Women overwhelmingly purchase the tickets, women overwhelmingly select the films, and those same women are huge fans of action, science fiction and comedy.
The women of Black Panther: Okoye, Nakia and Ayo.
Fandango confirms what we already know to be true about femme kind: When given the choice, women really do prefer to kick ass. That is, they prefer to purchase tickets to action movies over all other genres, according to a Fandango study of 3,000 women. Released in honor of International Women's Day, this study sheds some additional light on why films that are strongly supported by women tend to sell well at the box office.
Hint: Women overwhelmingly purchase the tickets, women overwhelmingly select the films, and those same women are huge fans of action, science fiction and comedy. Cue the box office takes for Wonder Woman ($412 million domestically), Girls Trip ($115 million domestically) and Black Panther ($516 million domestically and counting) for proof. According to Fandango, for Black Panther alone, women accounted for 49% of the ticket sales.
So why is it that Hollywood still pushes the stereotype of female moviegoers who overwhelmingly like romantic comedies?
"It’s interesting that Hollywood still has these biases about women," says Alicia Malone, a film expert and Fandango correspondent. "So many of them are outdated. There’s the thought that women only see chick flicks and romances and this survey shows that is not correct."

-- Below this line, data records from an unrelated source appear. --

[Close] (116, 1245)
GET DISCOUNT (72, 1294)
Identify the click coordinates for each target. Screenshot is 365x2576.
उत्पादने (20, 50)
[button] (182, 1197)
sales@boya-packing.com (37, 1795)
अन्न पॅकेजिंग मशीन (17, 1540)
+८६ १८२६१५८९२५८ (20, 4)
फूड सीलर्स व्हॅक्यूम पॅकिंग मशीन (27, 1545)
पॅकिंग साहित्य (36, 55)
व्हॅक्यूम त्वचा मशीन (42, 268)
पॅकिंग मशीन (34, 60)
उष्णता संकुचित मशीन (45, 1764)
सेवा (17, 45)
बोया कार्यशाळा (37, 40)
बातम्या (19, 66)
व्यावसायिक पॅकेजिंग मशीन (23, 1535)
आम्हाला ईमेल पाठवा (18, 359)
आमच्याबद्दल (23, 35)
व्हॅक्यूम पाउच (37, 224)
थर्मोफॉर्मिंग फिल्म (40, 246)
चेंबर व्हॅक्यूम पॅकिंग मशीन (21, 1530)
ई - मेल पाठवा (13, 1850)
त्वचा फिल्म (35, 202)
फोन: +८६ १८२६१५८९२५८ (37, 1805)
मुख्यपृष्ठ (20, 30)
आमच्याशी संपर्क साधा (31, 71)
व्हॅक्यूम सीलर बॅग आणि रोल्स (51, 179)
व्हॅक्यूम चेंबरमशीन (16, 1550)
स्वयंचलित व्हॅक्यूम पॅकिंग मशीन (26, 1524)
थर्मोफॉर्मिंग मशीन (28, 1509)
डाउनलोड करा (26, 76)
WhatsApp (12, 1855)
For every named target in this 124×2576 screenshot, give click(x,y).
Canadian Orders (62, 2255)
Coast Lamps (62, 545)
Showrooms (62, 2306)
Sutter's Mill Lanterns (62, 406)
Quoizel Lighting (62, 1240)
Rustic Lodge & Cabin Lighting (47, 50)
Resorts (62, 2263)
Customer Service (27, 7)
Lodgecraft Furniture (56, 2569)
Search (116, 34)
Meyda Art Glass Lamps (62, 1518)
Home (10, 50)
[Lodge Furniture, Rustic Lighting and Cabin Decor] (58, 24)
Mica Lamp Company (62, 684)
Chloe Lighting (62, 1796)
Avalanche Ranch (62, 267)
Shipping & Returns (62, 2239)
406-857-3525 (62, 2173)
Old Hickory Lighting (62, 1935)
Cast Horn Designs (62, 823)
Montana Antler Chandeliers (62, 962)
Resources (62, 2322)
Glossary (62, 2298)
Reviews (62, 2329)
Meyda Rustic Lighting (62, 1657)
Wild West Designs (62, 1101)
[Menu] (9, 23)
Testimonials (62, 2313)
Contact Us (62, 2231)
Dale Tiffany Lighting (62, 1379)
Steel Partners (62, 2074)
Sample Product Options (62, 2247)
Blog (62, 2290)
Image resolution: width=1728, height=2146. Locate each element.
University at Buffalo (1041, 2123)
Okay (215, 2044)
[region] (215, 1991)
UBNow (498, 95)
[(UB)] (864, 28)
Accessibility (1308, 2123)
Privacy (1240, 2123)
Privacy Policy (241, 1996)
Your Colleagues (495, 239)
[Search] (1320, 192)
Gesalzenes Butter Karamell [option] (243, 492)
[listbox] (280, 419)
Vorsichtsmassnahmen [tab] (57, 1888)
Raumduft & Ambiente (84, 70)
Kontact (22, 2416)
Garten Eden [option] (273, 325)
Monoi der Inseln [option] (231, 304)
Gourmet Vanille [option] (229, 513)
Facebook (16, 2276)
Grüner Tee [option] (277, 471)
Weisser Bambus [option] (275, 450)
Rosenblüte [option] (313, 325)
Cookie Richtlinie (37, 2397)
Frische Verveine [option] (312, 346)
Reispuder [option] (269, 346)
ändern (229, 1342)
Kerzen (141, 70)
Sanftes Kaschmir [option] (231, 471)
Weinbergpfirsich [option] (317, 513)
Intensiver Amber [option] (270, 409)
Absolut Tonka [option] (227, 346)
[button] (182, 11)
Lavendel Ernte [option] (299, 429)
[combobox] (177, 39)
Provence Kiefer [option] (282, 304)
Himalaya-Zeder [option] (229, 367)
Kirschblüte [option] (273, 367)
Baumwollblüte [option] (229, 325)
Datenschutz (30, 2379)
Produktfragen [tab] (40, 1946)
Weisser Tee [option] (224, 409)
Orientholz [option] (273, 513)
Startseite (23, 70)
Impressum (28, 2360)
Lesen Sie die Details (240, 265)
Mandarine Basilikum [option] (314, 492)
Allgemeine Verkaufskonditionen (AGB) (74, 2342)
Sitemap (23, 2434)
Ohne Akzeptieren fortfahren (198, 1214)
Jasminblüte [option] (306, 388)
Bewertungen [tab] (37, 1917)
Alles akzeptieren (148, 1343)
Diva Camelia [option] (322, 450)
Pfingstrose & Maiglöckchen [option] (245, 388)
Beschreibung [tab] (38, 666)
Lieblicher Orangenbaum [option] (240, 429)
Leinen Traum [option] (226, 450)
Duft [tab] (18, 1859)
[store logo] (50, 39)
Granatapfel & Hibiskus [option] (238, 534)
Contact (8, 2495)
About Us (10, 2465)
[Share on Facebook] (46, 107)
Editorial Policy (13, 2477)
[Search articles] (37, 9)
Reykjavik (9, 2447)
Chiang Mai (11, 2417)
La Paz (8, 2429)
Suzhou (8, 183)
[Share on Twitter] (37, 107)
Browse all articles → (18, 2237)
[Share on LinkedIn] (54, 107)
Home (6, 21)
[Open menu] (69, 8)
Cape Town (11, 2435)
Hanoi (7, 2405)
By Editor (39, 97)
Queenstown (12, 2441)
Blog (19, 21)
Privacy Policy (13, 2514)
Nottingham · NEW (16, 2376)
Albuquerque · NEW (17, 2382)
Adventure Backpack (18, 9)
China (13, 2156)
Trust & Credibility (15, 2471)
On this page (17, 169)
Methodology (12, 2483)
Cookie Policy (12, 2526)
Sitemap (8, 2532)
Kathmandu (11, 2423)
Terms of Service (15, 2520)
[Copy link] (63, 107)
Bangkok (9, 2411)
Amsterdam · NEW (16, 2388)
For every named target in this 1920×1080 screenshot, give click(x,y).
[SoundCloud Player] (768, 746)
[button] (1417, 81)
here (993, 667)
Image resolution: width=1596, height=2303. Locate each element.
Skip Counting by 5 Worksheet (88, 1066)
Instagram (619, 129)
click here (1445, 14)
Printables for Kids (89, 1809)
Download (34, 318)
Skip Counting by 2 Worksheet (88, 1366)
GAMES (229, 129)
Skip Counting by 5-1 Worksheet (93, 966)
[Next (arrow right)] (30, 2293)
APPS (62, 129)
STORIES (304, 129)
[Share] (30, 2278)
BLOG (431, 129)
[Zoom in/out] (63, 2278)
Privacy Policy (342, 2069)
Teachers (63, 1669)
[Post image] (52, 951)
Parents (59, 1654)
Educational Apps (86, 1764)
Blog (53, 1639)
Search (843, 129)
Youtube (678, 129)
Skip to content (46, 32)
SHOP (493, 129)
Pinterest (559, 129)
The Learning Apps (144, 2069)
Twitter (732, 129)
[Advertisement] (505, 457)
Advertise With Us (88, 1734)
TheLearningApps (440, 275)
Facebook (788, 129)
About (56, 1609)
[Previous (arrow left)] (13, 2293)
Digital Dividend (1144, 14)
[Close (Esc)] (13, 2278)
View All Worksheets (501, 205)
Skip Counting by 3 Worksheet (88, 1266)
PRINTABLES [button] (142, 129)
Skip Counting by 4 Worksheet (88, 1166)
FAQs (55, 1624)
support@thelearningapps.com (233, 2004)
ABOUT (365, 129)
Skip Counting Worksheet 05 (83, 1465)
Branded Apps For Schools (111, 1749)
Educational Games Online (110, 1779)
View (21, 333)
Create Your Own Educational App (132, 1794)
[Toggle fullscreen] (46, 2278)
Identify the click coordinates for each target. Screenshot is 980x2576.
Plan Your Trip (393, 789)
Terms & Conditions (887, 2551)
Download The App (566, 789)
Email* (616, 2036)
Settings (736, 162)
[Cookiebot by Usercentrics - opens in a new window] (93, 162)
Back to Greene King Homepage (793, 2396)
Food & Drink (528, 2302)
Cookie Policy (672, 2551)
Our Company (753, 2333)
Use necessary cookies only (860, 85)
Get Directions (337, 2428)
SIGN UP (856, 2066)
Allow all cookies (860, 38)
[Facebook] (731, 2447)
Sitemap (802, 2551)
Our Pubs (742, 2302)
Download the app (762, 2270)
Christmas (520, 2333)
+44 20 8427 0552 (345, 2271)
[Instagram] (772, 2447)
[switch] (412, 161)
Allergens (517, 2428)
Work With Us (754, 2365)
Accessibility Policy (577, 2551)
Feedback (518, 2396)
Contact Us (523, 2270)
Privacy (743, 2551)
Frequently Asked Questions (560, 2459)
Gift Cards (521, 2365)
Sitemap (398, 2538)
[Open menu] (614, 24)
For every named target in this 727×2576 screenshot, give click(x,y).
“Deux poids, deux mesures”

Fast forward to the Ava DuVernay-directed A Wrinkle in Time, where the news of a woman director and a female cast is also moving the needle in terms of advance ticket sales, says the movie ticket purveyor. Specifically, the study found that 88% of those surveyed were excited by A Wrinkle In Time’s diverse cast and 77% were excited by a female filmmaker found in DuVernay.
The study also dovetails with the #TimesUp and #MeToo movements in that female moviegoers are paying attention to this Hollywood news and making purchase choices accordingly. But, the study also shows that the conventional thinking that woman mostly enjoy romantic comedies might be oversold. Such films ranked nearly dead last in the Fandango study.
"Even horror did better than romantic comedies," says Malone. "If you are a woman who loves Star Wars or science fiction or you love horror, you're often called fake by other fans of the genre. Women have to suffer through so much more biases when it comes to liking genre film. I can't wait until it's understood that every person likes different films no matter their gender."
Other interesting tidbits from the study reveal that 62% of the women surveyed prefer reserved seats and 57% take the reins and purchase the tickets for their movie dates. And Jumanji, which had a box office take of $394 million domestically? Well, women are partly to blame for that too. Some 56% of Fandango’s Jumanji: Welcome to the Jungle tickets were purchased by women.
The study did not delve into racial and income differences, but the information collected further bolsters the idea that women have been trying to tell Hollywood all along. Fangirls and nerds don’t always have to be the guys. And studies and anecdotal social media evidence show that women support both men and women when the film is a good one. But films are not just entertainment, they are a moneymaking enterprise. And since women control a significant amount of box office say-so, Hollywood should take heed. Wonder Woman and Star Wars: The Last Jedi weren't box office hits for nothing.
As Malone says: "The proof is in the numbers."